The center pin on the black 10-pin (ie 'pepper) connector between the engine harness and the EEC harness on all 1989 and 1990 harness sets is a RED wire for circuit 361. It may look orange due to weathering, etc. Circuit 361 is VPWR (vehicle power) and is the main source of +12V in the EEC system. It originates at the EEC power relay (hot with ignition switch on) and connects to the fuel pump relay (coil), EEC pins 37 and 57, EVR/TAB/TAD solenoids, MAF sensor, ISC and CANP solenoids, and all the injectors. The wires must be in good physical condition to handle the electrical load on it. It should not be [thermally] hot unless it is in poor condition (high resistance) and/or one or more of the loads is faulty causing an abnormally high current draw.

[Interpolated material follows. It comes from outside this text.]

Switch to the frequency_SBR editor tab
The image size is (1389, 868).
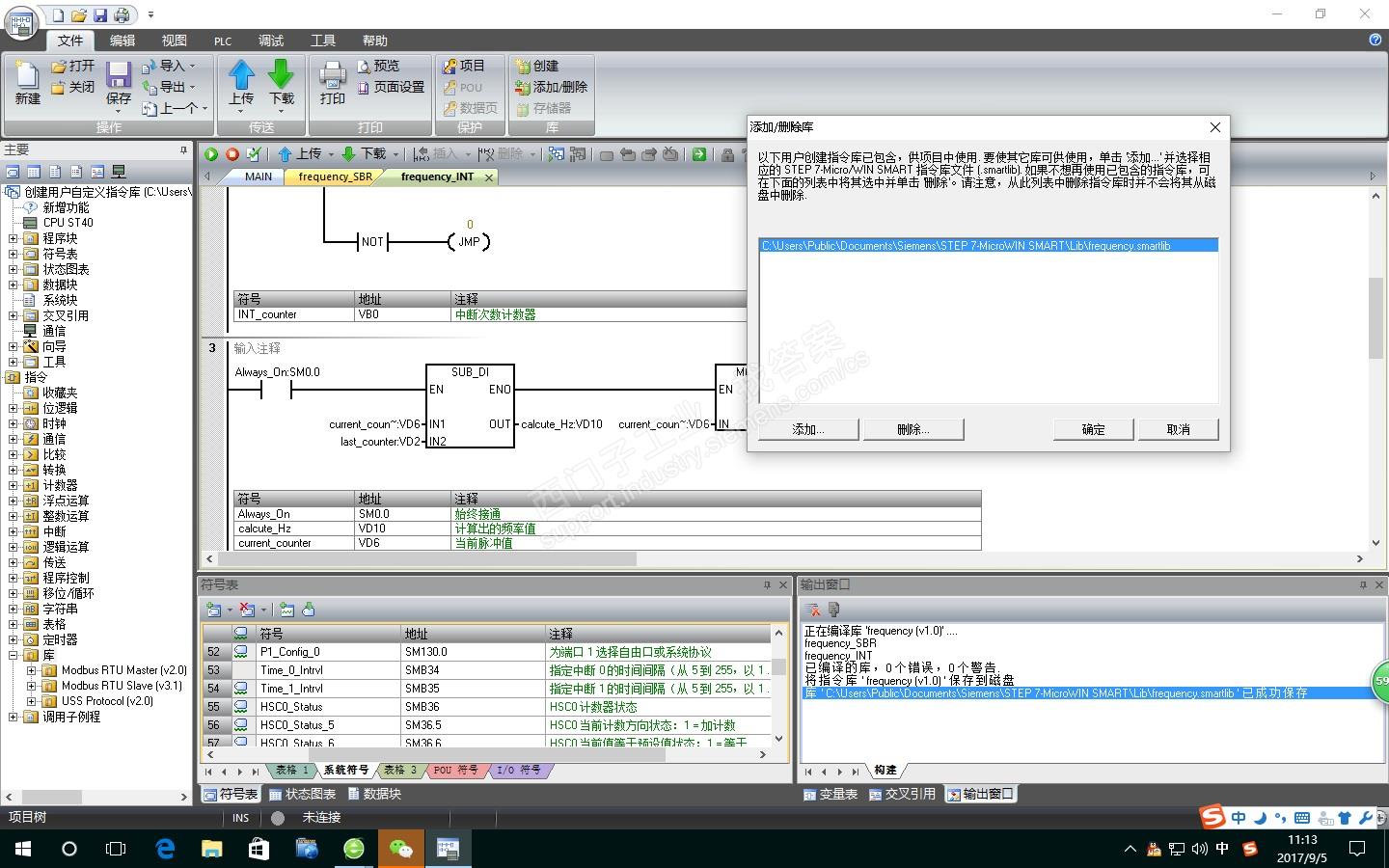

This is a major problem with underhood harnesses that are 25+ years old and there is sometimes no 'easy fix' other than tearing down entire harnesses and rebuilding them with new wire (which I have done).

Tmoss schematic shows the basic circuit 361 in red but it is an electrical schematic and does not show the connectors. Note - '361' is a Ford circuit number and is NOT referenced in the schematic.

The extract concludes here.